Structural and Multidisciplinary Optimization
- Discipline: Engineering
- Language: English
- Edited by: G. Cheng, M. Zhou

Publication details
- History: 1989-present
- Publisher: Springer Science+Business Media
- Frequency: Bimonthly
- Impact factor: 4.542 (2020)

Standard abbreviations
- ISO 4: Struct. Multidiscip. Optim.

Indexing
- CODEN: SOPTEQ
- ISSN: 1615-147X (print) 1615-1488 (web)
- LCCN: 91643999
- OCLC no.: 44437432

Links
- Journal homepage;

= Structural and Multidisciplinary Optimization =

Structural and Multidisciplinary Optimization is a peer-reviewed scientific journal published by Springer Science+Business Media. It is the official journal of the International Society of Structural and Multidisciplinary Optimization. It covers all aspects of designing optimal structures in stressed systems as well as multidisciplinary optimization techniques when one of the disciplines deals with structures (stressed solids) or fluids. The journal's scope ranges from the mathematical foundations of the field to algorithm and software development with benchmark studies to practical applications and case studies in structural, aero-space, mechanical, civil, chemical, and naval engineering. Closely related fields such as computer-aided design and manufacturing, reliability analysis, artificial intelligence, system identification and modeling, inverse processes, computer simulation, and active control of structures are covered when the topic is relevant to optimization.

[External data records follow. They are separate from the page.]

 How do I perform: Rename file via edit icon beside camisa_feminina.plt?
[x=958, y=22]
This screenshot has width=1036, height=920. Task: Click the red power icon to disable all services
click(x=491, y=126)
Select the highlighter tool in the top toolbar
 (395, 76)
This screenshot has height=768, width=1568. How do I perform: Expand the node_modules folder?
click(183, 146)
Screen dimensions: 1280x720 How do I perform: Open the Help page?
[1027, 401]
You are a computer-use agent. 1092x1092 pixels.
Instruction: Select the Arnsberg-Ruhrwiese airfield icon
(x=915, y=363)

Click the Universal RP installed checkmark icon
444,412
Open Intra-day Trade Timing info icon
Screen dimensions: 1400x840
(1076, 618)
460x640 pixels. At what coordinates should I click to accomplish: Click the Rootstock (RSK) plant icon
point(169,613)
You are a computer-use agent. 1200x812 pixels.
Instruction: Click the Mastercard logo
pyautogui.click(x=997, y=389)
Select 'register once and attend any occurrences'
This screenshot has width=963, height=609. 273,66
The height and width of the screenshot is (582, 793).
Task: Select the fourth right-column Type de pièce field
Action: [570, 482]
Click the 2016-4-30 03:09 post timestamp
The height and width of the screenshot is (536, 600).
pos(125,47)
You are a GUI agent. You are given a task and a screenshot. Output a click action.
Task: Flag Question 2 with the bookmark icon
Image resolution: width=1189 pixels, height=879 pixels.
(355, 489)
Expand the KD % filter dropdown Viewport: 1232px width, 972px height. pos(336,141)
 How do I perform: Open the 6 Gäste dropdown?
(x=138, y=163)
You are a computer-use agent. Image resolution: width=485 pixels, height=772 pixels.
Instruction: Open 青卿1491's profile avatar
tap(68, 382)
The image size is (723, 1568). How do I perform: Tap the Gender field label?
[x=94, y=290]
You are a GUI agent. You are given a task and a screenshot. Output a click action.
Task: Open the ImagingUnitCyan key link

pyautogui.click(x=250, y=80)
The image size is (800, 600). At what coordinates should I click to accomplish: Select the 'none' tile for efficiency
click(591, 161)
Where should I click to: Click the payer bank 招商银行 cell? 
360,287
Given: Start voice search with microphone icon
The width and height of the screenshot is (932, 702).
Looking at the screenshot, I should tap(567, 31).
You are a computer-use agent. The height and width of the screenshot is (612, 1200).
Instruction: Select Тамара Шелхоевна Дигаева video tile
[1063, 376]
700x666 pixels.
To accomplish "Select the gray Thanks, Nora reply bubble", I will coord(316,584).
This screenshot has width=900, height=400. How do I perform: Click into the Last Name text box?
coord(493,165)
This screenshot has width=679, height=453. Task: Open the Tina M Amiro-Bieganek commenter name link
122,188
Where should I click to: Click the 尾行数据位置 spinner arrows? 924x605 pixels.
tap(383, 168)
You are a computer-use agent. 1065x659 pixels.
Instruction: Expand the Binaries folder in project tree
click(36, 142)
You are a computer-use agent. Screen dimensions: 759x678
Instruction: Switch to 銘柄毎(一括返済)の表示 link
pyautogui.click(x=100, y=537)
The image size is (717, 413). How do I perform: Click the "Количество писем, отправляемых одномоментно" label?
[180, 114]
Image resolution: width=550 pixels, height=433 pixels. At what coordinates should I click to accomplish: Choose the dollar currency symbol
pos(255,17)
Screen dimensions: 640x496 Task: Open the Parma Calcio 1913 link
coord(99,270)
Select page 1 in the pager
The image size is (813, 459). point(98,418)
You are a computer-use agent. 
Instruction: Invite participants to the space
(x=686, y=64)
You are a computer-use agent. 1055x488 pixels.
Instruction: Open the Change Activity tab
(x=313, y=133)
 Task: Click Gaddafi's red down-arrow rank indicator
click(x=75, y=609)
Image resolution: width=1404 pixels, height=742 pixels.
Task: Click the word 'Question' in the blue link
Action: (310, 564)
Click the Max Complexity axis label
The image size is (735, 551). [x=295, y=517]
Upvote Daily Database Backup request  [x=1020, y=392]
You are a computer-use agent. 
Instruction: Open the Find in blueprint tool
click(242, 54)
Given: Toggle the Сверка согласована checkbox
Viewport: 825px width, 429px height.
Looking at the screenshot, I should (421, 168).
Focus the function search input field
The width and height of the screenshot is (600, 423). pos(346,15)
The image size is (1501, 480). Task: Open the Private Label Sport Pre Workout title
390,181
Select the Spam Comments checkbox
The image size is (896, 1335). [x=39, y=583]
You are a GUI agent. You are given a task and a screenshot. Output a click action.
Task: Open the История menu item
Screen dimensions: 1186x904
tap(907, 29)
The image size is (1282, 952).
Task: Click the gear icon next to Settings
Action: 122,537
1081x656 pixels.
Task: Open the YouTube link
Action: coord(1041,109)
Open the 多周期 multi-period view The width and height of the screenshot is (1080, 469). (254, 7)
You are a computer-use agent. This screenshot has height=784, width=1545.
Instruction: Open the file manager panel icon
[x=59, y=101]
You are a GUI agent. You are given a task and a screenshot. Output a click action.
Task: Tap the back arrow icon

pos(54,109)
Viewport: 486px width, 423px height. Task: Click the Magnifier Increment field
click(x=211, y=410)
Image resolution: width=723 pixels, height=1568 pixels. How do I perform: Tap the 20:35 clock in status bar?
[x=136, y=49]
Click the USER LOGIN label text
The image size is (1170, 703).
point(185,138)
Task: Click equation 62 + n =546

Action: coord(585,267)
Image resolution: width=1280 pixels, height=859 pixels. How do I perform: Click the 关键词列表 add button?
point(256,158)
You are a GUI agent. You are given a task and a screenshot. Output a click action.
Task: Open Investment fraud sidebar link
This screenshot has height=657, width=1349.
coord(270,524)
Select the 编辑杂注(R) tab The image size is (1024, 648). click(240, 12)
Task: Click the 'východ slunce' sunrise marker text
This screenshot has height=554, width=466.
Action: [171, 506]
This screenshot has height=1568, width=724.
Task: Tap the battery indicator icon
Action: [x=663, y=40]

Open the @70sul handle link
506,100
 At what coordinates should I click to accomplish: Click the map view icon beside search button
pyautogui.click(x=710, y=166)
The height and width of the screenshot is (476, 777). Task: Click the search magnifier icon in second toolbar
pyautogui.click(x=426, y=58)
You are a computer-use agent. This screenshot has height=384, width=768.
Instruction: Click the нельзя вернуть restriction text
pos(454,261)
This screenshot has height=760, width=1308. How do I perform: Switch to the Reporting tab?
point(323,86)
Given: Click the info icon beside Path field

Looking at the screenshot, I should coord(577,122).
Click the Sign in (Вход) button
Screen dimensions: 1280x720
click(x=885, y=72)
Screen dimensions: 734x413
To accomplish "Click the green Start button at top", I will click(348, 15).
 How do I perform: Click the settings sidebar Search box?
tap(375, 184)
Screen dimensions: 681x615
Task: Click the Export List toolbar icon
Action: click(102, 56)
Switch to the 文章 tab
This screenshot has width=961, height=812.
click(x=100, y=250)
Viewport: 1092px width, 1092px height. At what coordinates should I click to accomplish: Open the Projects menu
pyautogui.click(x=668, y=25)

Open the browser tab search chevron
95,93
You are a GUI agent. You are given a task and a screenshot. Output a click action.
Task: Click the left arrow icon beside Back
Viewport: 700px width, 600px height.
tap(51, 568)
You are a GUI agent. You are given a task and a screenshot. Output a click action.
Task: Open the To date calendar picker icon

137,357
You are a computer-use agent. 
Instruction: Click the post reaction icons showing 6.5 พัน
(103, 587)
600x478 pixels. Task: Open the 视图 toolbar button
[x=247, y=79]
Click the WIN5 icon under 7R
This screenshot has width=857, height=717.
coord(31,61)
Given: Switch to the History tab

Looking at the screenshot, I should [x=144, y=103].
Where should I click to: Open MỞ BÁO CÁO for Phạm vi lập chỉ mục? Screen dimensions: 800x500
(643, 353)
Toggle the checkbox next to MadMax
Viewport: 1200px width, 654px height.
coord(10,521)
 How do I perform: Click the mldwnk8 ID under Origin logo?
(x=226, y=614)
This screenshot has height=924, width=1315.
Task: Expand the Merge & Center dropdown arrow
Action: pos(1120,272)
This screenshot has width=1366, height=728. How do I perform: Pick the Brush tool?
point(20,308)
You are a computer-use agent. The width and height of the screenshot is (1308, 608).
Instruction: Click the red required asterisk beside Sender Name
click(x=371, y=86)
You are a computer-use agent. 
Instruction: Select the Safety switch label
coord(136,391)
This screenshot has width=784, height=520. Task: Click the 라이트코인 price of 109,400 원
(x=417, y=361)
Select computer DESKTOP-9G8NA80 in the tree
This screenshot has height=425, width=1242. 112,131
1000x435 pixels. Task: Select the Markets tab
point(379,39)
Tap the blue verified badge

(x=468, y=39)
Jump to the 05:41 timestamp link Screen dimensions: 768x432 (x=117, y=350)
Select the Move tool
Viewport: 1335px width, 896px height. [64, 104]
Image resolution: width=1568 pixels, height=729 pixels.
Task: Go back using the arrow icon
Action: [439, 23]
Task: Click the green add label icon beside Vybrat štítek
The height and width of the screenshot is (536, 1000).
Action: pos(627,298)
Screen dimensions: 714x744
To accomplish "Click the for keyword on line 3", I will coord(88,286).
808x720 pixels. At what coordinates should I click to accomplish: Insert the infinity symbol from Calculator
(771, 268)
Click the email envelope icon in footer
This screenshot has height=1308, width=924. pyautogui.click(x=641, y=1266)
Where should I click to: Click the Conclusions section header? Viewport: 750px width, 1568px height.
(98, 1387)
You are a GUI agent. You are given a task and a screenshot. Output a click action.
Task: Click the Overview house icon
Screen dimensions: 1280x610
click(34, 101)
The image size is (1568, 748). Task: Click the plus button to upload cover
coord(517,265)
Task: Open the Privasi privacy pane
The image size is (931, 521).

The current editor-in-chief since 2015 is Raphael T. Haftka (University of Florida) since the passage of the founding editor George I. N. Rozvany (Budapest University of Technology and Economics).

== Abstracting and indexing ==
The journal is abstracted and indexed in: Academic OneFile, Academic Search, Compendex, Current Contents/Engineering, Mathematical Reviews, Science Citation Index Expanded, and Scopus. According to the Journal Citation Reports, the journal has a 2020 impact factor of 4.542.